## [What you have to do]
Go through the entries below and copy each line containing the word "Suite".
[Data supplied — start]
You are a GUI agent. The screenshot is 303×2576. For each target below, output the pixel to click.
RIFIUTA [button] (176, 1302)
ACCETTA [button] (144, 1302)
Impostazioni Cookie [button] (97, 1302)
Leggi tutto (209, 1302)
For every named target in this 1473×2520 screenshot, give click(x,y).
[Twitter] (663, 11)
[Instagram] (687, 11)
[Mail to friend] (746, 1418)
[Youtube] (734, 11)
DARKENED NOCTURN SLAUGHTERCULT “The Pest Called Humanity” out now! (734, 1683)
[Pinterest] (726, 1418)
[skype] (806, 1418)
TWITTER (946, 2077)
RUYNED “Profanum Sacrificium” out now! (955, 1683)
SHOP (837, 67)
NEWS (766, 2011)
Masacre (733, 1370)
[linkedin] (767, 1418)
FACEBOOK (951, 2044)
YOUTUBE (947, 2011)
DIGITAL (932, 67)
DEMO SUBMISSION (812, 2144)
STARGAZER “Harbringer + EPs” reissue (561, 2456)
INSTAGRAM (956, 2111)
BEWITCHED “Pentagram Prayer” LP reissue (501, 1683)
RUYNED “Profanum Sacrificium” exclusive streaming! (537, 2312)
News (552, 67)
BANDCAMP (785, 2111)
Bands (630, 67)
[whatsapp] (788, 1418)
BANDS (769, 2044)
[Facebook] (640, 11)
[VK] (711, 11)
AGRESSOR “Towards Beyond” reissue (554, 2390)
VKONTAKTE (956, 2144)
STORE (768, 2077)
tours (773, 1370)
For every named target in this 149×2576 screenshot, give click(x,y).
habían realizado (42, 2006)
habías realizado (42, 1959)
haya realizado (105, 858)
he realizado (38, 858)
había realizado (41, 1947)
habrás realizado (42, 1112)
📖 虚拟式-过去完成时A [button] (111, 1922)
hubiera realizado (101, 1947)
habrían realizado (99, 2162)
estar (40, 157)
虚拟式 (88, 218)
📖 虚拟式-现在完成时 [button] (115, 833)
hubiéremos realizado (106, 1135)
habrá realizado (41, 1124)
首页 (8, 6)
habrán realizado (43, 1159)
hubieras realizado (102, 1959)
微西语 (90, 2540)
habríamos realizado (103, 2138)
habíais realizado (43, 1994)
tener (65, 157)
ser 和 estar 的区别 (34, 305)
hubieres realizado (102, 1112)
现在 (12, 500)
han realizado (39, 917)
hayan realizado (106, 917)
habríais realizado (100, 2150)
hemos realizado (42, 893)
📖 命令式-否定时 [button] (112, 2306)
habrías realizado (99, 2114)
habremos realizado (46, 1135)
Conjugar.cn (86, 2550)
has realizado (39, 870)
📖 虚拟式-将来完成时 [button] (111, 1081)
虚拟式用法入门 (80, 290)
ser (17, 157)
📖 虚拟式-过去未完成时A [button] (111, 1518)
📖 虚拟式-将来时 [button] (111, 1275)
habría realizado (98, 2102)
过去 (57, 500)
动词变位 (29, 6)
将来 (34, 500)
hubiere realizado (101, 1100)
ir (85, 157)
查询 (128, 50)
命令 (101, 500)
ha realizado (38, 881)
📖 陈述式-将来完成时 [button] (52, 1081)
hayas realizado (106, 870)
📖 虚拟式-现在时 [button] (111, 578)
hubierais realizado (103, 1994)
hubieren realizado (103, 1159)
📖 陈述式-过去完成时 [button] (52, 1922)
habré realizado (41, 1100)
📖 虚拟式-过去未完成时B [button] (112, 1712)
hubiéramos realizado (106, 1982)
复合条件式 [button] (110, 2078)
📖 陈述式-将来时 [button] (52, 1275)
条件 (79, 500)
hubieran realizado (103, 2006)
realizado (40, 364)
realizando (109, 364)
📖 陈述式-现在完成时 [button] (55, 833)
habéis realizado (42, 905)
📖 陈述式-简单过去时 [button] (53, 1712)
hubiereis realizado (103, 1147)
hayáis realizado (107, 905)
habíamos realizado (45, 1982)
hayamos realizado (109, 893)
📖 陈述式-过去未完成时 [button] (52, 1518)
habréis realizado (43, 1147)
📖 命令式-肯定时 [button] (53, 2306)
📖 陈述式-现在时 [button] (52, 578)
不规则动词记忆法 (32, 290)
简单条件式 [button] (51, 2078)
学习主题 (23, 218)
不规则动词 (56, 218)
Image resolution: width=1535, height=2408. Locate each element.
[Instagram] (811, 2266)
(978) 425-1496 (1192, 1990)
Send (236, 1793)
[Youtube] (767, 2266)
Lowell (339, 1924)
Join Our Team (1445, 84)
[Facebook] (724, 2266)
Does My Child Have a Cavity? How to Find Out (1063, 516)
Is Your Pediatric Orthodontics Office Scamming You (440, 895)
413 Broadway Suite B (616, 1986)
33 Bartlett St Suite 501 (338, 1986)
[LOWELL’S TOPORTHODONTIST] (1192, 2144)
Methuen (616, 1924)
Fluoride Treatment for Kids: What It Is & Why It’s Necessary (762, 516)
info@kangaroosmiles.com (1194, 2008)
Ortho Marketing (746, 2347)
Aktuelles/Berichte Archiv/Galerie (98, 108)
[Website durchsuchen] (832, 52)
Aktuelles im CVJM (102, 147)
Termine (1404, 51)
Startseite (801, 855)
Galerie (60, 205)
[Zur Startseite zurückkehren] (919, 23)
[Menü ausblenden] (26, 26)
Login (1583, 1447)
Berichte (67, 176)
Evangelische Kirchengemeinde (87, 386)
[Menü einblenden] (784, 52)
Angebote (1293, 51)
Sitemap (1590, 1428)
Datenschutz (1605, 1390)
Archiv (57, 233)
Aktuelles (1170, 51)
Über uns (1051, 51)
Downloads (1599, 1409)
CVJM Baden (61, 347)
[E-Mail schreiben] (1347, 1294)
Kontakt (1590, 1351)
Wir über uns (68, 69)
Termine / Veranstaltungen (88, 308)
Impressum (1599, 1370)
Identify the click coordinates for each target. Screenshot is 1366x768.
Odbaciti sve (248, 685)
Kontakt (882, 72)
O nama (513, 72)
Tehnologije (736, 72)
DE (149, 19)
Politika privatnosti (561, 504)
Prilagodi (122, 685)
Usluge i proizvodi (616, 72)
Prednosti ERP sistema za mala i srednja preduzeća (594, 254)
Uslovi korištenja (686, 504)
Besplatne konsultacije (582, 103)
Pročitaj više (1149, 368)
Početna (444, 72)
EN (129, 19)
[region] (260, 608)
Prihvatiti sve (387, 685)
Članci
[Data supplied — finish]
## [Solution]
413 Broadway Suite B (616, 1986)
33 Bartlett St Suite 501 (338, 1986)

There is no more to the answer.